Experimental Evaluation
The proposed method is evaluated on the iMiGUE dataset, consisting of 32 micro-gesture and 1 non-micro-gesture class, under a cross-subject protocol. The HFUT-VUT team’s solution achieves a Top-1 accuracy of 70.254% on the test set, outperforming the MiGA'23 1st place result by 6.13 percentage points. The model ensemble, utilizing both backbone branches and results from previous state-of-the-art methods, further improved accuracy, establishing a new performance benchmark in the MiGA challenge track.
The ablation shows substantial gains from each component: The cross-modal fusion module enhances the baseline by exploiting complementary modality-specific cues, while the prototypical refinement module is critical for correcting ambiguous sample misclassifications.
Practical and Theoretical Implications
This architecture demonstrates that channel-wise multimodal attention is effective for fine-grained gesture modeling, and that prototype-guided regularization efficiently mitigates the typical ambiguities in micro-gesture datasets. The results also suggest that optimal fusion of static (RGB) and geometric (skeleton) cues is essential when class boundaries are poorly defined in the raw signal domains.
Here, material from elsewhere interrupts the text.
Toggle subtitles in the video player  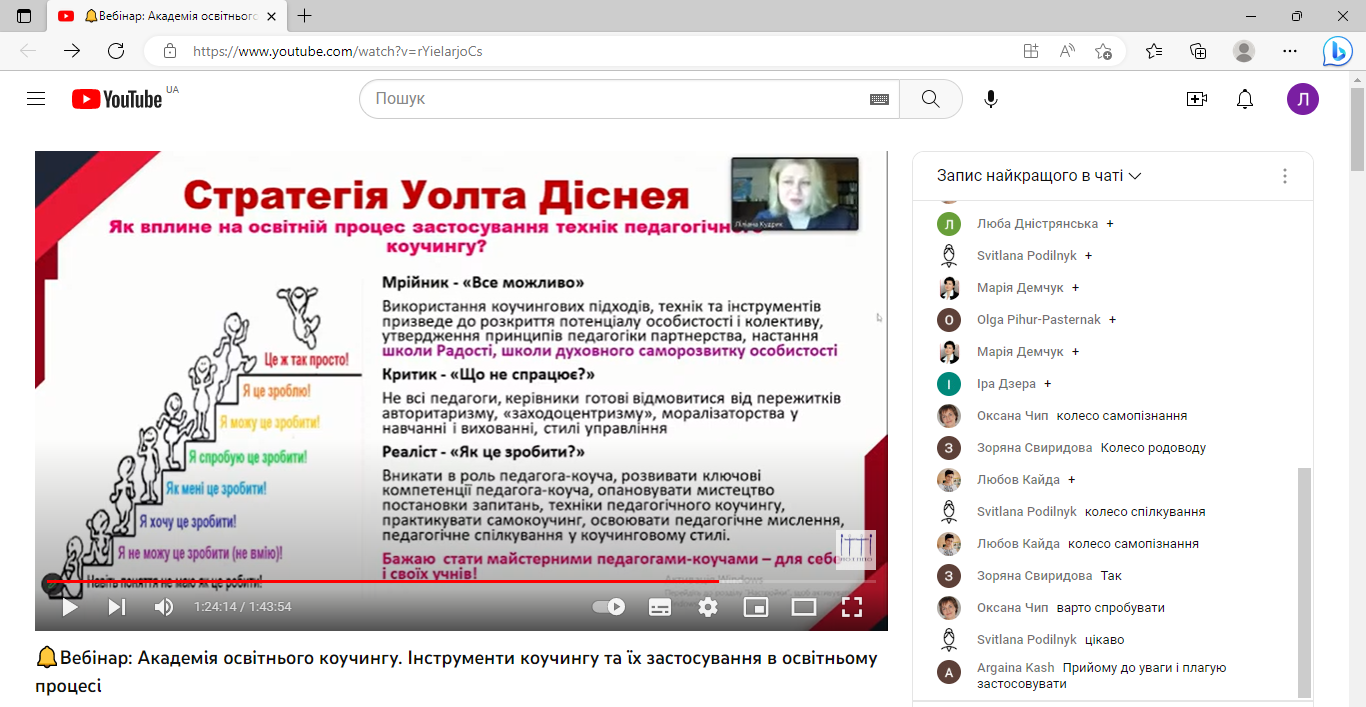click(x=660, y=607)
The modular approach is applicable to other domains facing similar intra/inter-class imbalance issues, such as subtle action detection in larger social psychology video corpora, clinical movement analysis, or affective computing.
The results highlight the limitations of single-modality processing and conventional attention paradigms for subtle human movement interpretation, and suggest that future recognition pipelines should include online calibration via sample mining and prototype modeling at both feature and decision levels.
Future Directions
Promising directions include leveraging large-scale weakly/unsupervised pre-training to mitigate annotation scarcity, as indicated in the paper. The application of video motion magnification could further amplify micro-gesture cues, enhancing recognition robustness. Cross-dataset and domain adaptation, scalable to large unlabelled corpora, remains a challenge for extended real-world utility. Moreover, integrating more expressive representations of skeletal topology (e.g., higher-order graphs, temporal transformers) could further boost the learning of transient, subtle patterns integral to micro-gesture discrimination.
Conclusion
The paper presents a technically sophisticated, empirically validated architecture for micro-gesture classification, combining cross-channel multimodal attention with prototype-driven loss modeling. The approach achieves state-of-the-art accuracy on iMiGUE and substantiates the necessity of both modality fusion and ambiguity correction in fine-grained human movement recognition tasks. These findings advance micro-gesture analysis methodology and provide a clear foundation for subsequent research in subtle action understanding and emotion analysis (2408.03097).